LAPORTE — Before television, before radio, courtrooms provided live entertainment for residents. People would come from miles away in their horse and buggy to watch trials in progress.
Maybe the defendant or victim was someone the observer knew, or maybe it was just curiosity that drew the audience to the courtroom. When they arrived, however, the audience was treated to courtroom drama but also the minutiae of courtroom procedures.
The scene was set by the courtroom’s dramatic stained glass windows, included a depiction of justice personified, and oak paneling and furniture. The skilled craftsmanship is evident in the 1892 building.

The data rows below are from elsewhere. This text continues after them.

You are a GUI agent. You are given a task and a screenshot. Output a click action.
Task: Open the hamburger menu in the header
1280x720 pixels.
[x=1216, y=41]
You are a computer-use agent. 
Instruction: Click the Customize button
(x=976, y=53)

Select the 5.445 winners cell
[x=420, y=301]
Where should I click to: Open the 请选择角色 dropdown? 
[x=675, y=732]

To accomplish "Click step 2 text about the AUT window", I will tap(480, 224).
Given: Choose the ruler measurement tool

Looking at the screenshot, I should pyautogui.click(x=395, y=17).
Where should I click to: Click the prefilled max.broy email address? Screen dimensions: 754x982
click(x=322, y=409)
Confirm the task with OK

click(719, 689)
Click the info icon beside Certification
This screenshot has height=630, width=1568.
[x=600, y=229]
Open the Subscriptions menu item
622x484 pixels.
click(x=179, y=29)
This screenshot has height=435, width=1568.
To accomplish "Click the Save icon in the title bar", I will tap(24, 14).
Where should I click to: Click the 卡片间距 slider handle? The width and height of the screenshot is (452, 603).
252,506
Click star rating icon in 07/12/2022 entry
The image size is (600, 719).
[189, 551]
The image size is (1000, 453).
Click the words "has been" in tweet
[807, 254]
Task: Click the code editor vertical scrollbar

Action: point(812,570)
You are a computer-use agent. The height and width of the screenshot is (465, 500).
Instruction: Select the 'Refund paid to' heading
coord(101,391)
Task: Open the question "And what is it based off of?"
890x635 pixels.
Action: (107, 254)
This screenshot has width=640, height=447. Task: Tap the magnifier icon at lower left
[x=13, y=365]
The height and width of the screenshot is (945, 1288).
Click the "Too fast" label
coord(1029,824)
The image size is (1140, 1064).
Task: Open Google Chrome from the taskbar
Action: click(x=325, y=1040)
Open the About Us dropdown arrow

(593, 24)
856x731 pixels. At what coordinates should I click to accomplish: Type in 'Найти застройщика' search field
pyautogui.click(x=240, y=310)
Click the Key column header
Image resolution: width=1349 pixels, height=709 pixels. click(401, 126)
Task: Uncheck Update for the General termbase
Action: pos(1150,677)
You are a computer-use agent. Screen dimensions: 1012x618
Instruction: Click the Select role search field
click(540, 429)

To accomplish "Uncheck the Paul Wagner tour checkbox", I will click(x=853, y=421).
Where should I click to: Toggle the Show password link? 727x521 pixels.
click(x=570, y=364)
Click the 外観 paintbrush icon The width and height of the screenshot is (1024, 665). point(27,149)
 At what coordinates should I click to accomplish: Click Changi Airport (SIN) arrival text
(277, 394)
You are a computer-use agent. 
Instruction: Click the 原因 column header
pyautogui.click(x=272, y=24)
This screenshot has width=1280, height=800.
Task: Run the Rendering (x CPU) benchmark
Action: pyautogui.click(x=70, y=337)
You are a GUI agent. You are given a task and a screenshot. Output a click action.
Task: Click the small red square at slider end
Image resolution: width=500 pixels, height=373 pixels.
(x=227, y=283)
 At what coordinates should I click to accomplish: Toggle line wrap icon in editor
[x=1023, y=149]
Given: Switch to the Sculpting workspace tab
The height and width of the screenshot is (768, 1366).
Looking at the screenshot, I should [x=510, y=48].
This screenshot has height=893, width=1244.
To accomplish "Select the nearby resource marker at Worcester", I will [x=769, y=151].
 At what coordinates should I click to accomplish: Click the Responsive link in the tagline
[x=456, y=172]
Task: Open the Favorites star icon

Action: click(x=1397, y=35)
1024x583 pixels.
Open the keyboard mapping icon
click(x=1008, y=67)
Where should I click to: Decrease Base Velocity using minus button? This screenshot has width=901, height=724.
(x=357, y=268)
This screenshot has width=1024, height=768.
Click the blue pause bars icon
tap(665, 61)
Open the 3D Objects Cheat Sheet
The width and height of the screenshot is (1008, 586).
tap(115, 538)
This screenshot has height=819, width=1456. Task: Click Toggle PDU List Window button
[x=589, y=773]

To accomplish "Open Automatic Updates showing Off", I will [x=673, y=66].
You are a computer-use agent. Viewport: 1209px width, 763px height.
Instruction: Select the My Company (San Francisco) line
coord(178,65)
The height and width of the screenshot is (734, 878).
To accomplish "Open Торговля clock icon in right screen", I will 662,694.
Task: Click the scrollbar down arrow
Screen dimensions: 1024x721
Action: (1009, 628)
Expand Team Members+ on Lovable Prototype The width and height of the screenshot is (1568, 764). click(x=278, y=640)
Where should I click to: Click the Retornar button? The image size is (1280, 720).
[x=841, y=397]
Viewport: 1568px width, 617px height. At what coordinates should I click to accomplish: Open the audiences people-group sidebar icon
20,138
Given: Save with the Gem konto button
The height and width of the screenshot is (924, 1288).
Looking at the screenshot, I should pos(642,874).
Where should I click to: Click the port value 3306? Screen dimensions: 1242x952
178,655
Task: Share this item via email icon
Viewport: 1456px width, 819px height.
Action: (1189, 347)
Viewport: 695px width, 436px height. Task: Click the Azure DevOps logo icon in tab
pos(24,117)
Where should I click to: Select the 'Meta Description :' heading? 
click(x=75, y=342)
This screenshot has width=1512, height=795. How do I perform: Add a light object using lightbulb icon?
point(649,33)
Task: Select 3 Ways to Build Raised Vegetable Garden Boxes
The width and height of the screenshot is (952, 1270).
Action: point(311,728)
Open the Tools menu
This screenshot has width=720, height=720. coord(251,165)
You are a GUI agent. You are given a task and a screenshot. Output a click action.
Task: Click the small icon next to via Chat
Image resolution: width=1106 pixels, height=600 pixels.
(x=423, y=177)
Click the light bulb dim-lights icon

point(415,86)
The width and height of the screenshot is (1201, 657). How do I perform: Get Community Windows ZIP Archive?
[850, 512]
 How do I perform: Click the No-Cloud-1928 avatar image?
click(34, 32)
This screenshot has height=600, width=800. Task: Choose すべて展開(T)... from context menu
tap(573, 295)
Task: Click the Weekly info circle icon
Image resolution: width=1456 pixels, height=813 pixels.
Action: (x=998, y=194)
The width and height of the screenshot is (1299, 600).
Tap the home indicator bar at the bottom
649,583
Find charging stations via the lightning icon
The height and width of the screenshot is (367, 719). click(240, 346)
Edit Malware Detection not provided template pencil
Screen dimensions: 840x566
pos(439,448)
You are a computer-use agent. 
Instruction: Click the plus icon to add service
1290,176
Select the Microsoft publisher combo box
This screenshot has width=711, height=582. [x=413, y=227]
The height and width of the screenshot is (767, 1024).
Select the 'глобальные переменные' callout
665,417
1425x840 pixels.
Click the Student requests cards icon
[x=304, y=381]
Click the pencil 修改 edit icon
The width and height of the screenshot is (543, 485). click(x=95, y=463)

“I have to believe that some of this wood in here is LaPorte County wood, and as you can see it was quite spectacular,” LaPorte County Historian Fern Eddy Schultz explained during a tour of the LaPorte courthouse.
“It has been advertised as one of the most beautiful courtrooms in the state of Indiana,” Schultz said.
But beauty doesn’t guarantee comfort.
Sometimes, when the weather became too cold, trials had to be postponed because the fireplaces couldn’t kick out enough heat for the elaborate courtroom, Schultz said.
“Sometimes it was below zero for several days in a row, and it wasn’t conducive to holding trials when you had just the heat from a fireplace,” she said.
Today, the courtroom retains its 1890s charm but now features 21st century conveniences like the ability to easily project videos for the benefit of the judge and jury — and, of course, a modern HVAC system.
It is one of two courthouses in LaPorte County, the only Hoosier county to have two fully functioning courthouses. The other is in downtown Michigan City.
Most people get to visit the first and second floors of the LaPorte courthouse. They don’t see the judge’s private office and law library on the third floor.
They do see evidence of the change in county government over the years — including a sign for the school superintendent’s office. That was back when the township trustees ran the public schools, before the 1959 state law that encouraged township school systems to be consolidated or reorganized, a process finally completed several years ago when Tri-Township Consolidated School Corp. was formed in LaPorte County, in the Wanatah and LaCrosse area.
Visitors also can see evidence of restoration.
“There were 273 pieces of leaded glass in the original skylight, and it weighed 4,641 pounds,” Schultz said.
A restoration in 1921 took 125 pounds of putty for the glazing. It was closed when commissioners were worried about leakage.
“In 2006, the panes were replaced with laminated glass, and the panes were arranged in a pattern very close to the original pattern,” Schultz said.
Visitors who want to see the skylight have to go the second floor because the elevator blocks the view from the first floor.
The first elevator was installed in 1907, replaced in the early 1920s with a cage type elevator. Kids would come in just to ride the elevator. It was replaced in the 1970s, Schultz said.
The building has seen some remodeling over the years, but nothing as extensive as in 1937, when the entrance on Michigan Avenue was removed. An enormous fireproof vault was installed in its place.
“It goes from the basement up through the first floor and second floor,” Schultz said.
“We were one of the early courthouses that were considered fireproof. At least our records were in a fireproof location,” Schultz said. A number of courthouses have been burned and records destroyed, she said.
The exterior is made of red sandstone from the Lake Superior region. “I don’t believe there’s any other courthouse in the state of Indiana made of red sandstone,” Schultz said. It was shipped to Michigan City, brought by rail to LaPorte, then cut to size on the courthouse lawn.
Nearly four dozen gargoyles are sculpted into the interior supports and exterior walls.
The existing building is the third on the site. The first was in 1834, two years after the county was formed. The second was in 1846. That cornerstone is incorporated in the existing structure. No one knows what is in the 1846 cornerstone, Schultz said.